- Royal Bounty: The Making of a Welfare Monarchy by Frank Prochaska
Yale, 352 pp, £19.95, October 1995, ISBN 0 300 06453 5
The second chapter of the Gospel according to St Matthew records the most celebrated example of royal generosity in human history, as the Three Kings, atop their camels, and guided by the star in the east, bear their gold, frankincense and myrrh to Bethlehem. As this story makes plain, monarchs are customarily supposed to be vastly richer than ordinary mortals, and to give with truly regal generosity to those many unfortunates huddled at the opposite end of the wealth, power and status spectrum. But there was more to this mangered and magical moment than supererogatory royal beneficence. Even in the cosy, impromptu confines of the Christmas stable, the gift relationship was more subtle, complex and ambiguous. For there was also in it an implicit challenge, and a reciprocal presumption, that such exceptional presents, which were hardly of immediate relevance or practical utility, would eventually be matched by exceptional behaviour on the part of the recipient. And while those who offered these gifts were themselves only reputedly royal, the infant to whom they were given was unquestionably so, being none other than the future King of Kings himself. Monarchs, this story reminds us, not only make benefactions they also receive them – which adds a suggestively majestic connotation to the otherwise plebeian notion of ‘give and take’.

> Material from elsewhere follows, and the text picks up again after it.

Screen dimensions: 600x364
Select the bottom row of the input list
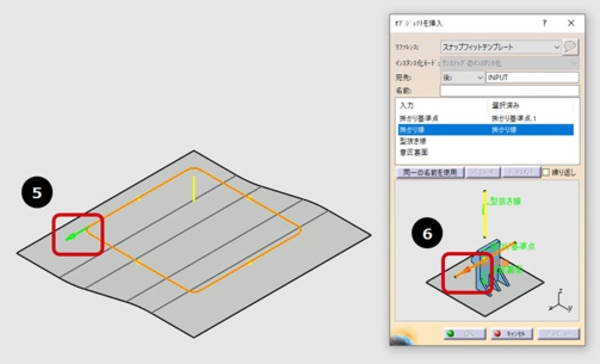pyautogui.click(x=486, y=152)
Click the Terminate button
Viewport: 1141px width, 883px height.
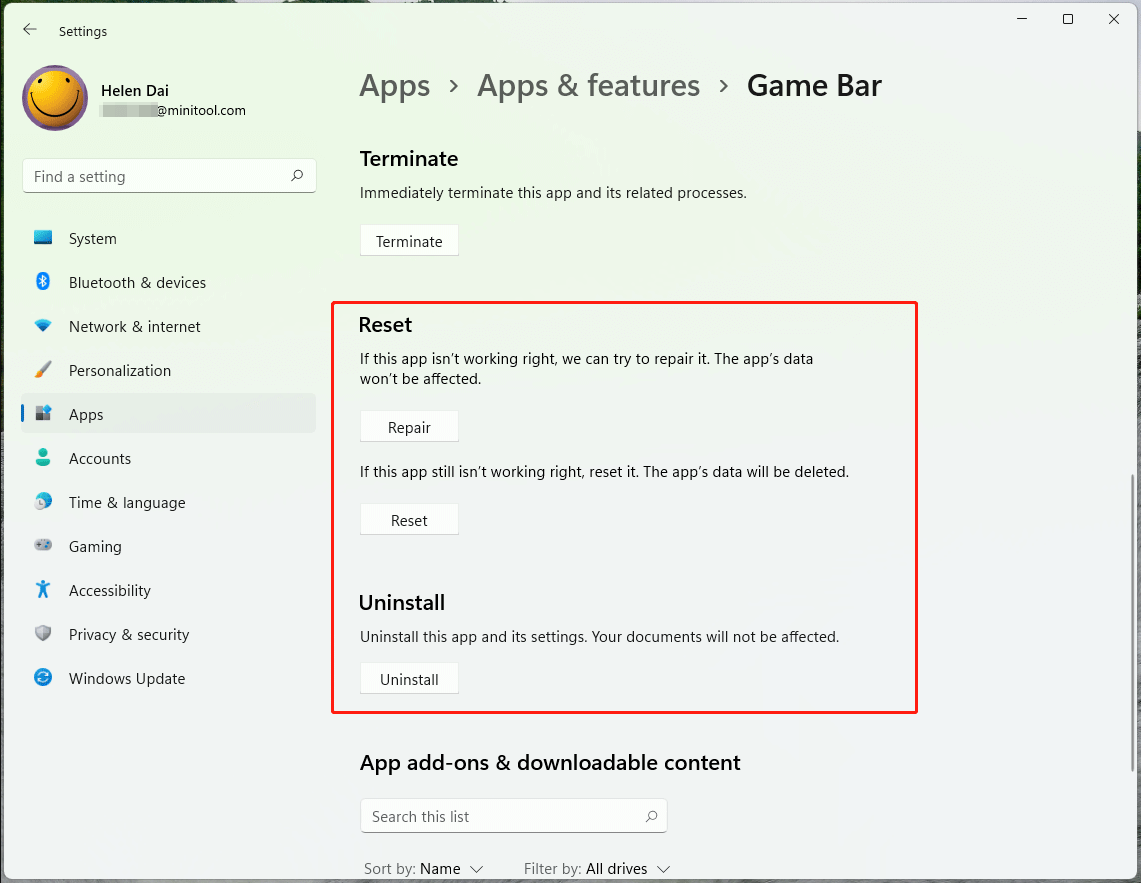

British sovereigns have until relatively recently been much more concerned with taking than with giving. Like most pre-modern monarchs, they were remorselessly acquisitive, seeking lands, booty and wives to enhance their riches, might and prestige. When they gave things away, it was with similar considerations in mind, which explains why they were more likely to grant estates and titles to close relatives or loyal servants than to hand out alms to the deserving poor. And when they spent, it was on themselves or their immediate family: on castles, palaces, pictures, high-living and conspicuous display – the essential accoutrements of confident, splendid, semi-divine sovereignty. At least until the late 17th century, this is what the British monarchy was: kings ruled as well as reigned, they dispensed justice, led their troops into battle, patronised painters and builders, governed the country, and made and modified its laws. By contrast, they spent little of their time, and fewer of their resources, on doing good works. From Edward II until William and Mary, they presented maundy money to a handful of deserving indigents once each year; and from the Normans until the early Georges, largesse was distributed to the poor at royal pageants and progresses. Even adding occasional personal gifts, and the sporadic exercise of the royal touch, this was scarcely significant: on the whole, they preferred to leave charity to the Church and the Poor Law.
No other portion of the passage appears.